Augusto Morales

La Constitución de 1991 establece en su preámbulo -que irriga y vincula a todo el ordenamiento jurídico- los elementos que lo caracterizan, y dentro de los que se destacan el aseguramiento de la justicia y la garantía de un “orden político, económico y social justo”. El artículo 1º del mismo texto constitucional establece como principio fundamental la “solidaridad”, el que también se consigna en otros preceptos como los relacionados con la seguridad social (art. 48), los deberes de las personas (95) y la distribución de recursos y competencias (art. 356).
Los ‘impuestos’ son los principales gravámenes en nuestro sistema impositivo, establecidos para lograr, juntamente con otros recursos, el funcionamiento del Estado y garantizar los servicios y actividades a su cargo, como educación, salud, justicia, seguridad, obras públicas, sistemas de control, etc., y sobre los que la ‘casi’ totalidad de los colombianos (excluyo los corruptos), esperamos que esos ingresos sean óptimamente dispuestos o invertidos; es decir, que estén destinados, en verdad, a satisfacer las necesidades colectivas.
Con la creación o incremento de los impuestos se ve materializado también aquel principio de solidaridad, pero los mismos deben ser establecidos de manera racional y consultando un verdadero principio de justicia, tal como lo pregona el artículo 683 del Estatuto Tributario: “…el Estado no aspira a que al contribuyente se le exija más de aquello con lo que la misma ley ha querido que coadyuve a las cargas públicas de la Nación”. Las tasas, entendidas como los valores que se cancelan por recibir un servicio público, también contribuyen a hacer efectivo el principio.
La creación o incremento de los tributos afectan en gran medida la muy limitada economía de la mayoría de las familias colombianas, y los excesos, contribuyen a hacer aún más penosa esa imposición, que en la mayoría de los casos las obliga a disponer de recursos extraordinarios para satisfacer las nuevas cargas, y muchas otras obligaciones, con el consecuente sacrificio, deterioro o precariedad de la calidad de vida de los habitantes. Y cuando los ingresos estatales se destinan o llevan a fines distintos de los previstos en la Constitución y las leyes, pues lleva al desánimo, a la inconformidad, a la desconfianza y a la incredulidad en el sistema político que rige.

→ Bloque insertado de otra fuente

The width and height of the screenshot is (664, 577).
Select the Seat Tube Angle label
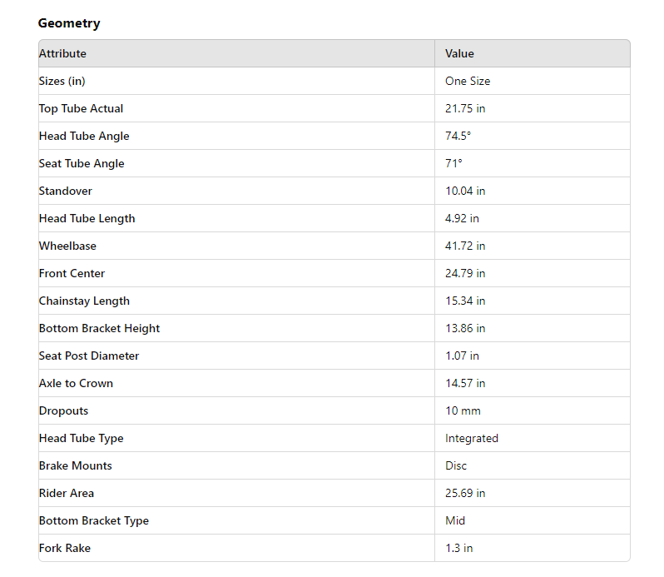(x=82, y=163)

El impuesto a la renta, para citar solo uno, de la manera como aritméticamente ha venido siendo incrementado, ha absorbido en muchísimos casos, por ejemplo, los saldos a favor que contribuyentes habían tenido en las administraciones tributarias; pero adicionalmente han asumido, o tendrán que asumir obligaciones crediticias para poder satisfacerlo. Los asalariados, tanto públicos como privados, son los que, comparativamente, parecen asumir el mayor peso, en quienes la nueva carga tributaria no solo es mayor a la retención en la fuente, sino que está muy por encima del incremento salarial. Ese sacrificio también se ve reflejado en el régimen pensional. Así no debe entenderse el sentido de la “progresividad”.
En Francia, el antiguo régimen sucumbió por los constantes tributos que imponía a la clase trabajadora, especialmente a la agobiada población agrícola, destinados a sostener los privilegios de la monarquía, la aristocracia y el clero. Claro que era una época política y socialmente distinta, pero muy parecida en la forma como muchas veces se administran y disponen los haberes estatales.
No debe tardarse más el Congreso de la República en legislar, severamente, para el efectivo control en la administración de los recursos del Estado, y que logre desatar ese nudo gordiano que a todos nos afecta.